The chassis was a high-rigidity monocoque design of high-strength alloy and steel, utilising the latest assembly techniques, with emphasis placed on ease of maintenance and repair. This supported a body which was a full aerodynamic wedge incorporating side radiators. The cockpit's interior was covered in fully moulded seat and trim sections, making it exceptionally comfortable and roomy.

The rear suspension incorporated twin radius arms, parallel links, Armstrong adjustable dampers, and fully adjustable spherical bearings. The front suspension was a double-wide-based wishbone design with Armstrong adjustable dampers and fully adjustable spherical bearings. The coil spring units for both front and rear were mounted inboard with "Bowin variable rate spring control".

The P8 was steered by a cam-adjustable magnesium rack and pinion designed by Bowin, with an energy-absorbing steering column surmounted by a leather-covered steering wheel. The brakes were Girling 9.75 in disc brakes with alloy caliper assemblies. The twin braking system was adjustable for length and had an adjustable-ratio balance control. The rear brakes were mounted inboard on the gearbox to reduce unsprung weight. The wheels were magnesium, with 10 × 13 in in the front and 12 × 13 in or 14 × 13 in in the rear.

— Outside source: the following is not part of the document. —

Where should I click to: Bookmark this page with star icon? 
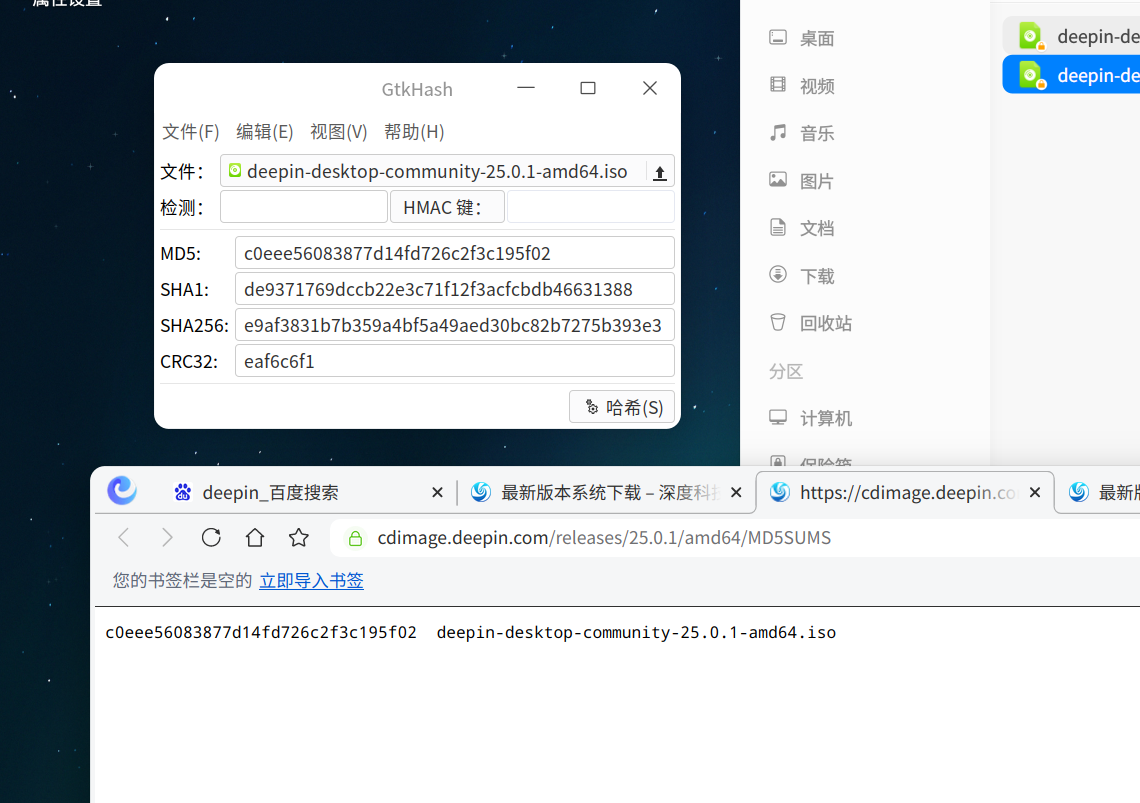[298, 538]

It had a wheelbase of 93 in, a track of 61 (front) and 63 (rear), and a weight of 800 lb (including the twin cam engine).

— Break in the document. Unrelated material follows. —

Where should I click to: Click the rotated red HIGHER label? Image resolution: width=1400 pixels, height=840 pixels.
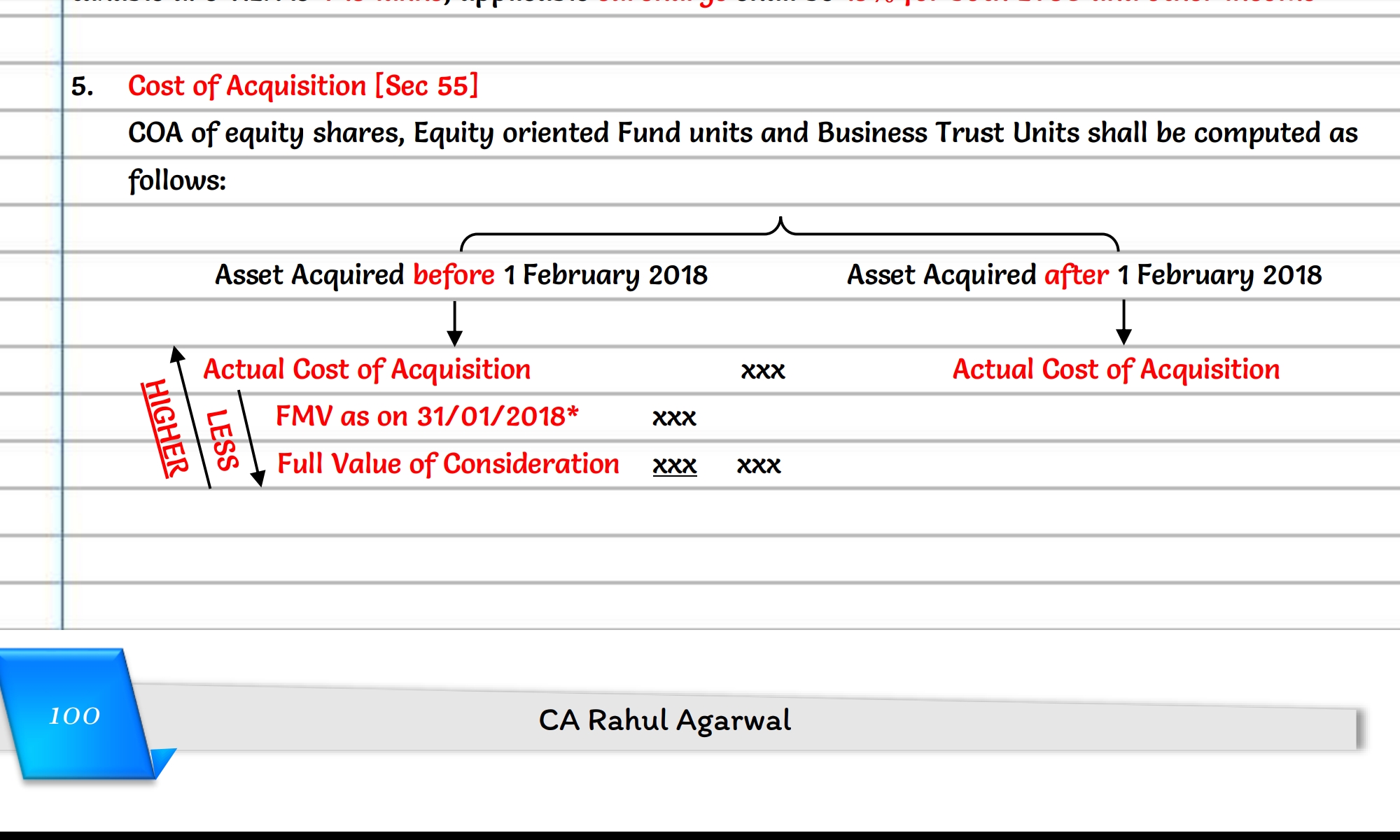point(165,428)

The transmission was a Hewland FT2000, providing five speeds and reverse, and it had an alloy adaptor plate. The hydraulic clutch system was complete, including the release mechanism on the gearbox.

The engine was water-cooled by twin, cross-flow, lightweight, side-mounted radiators, with a deaerator control tank and pressure cap. The alloy oil tank was incorporated in the monocoque body and was fitted with antisurge baffles, a deaireator system, alloy pipes, hoses and fittings, and an alloy oil cooler. Fuel was contained in cells in the side panels. Each side had a capacity of 14 gal with a dedicated filter and breather. The P8 was supplied with engine mountings.

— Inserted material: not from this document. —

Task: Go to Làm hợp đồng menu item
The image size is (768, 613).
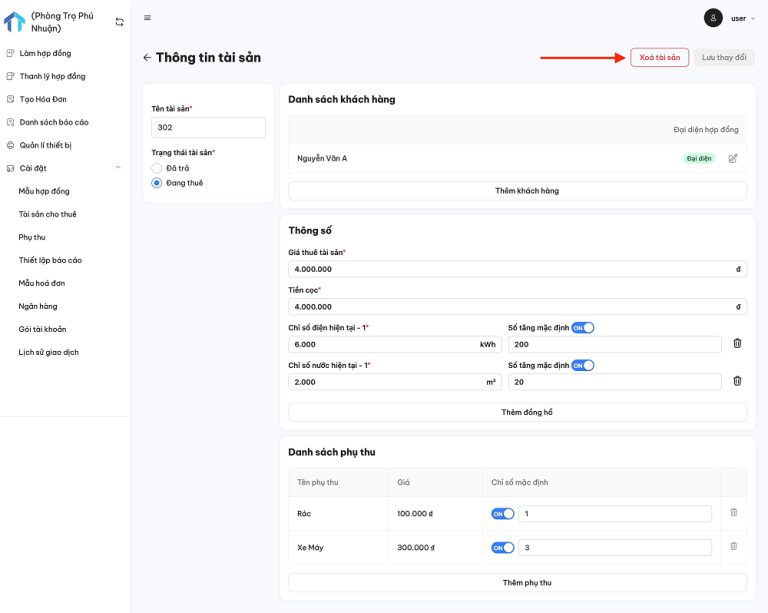Action: (45, 53)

The electrical system was powered by a 12-volt, lightweight aircraft battery with a master battery control. It powered a starter solenoid via starter button and switches and an array of instruments, including a tachometer (0–10,000 rpm), oil pressure, water temperature, and oil temperature.

All suspension parts were finished in new Bowin Satin; the others were cadmium-plated and stove-enamelled. The body was painted in the customer's choice of colour.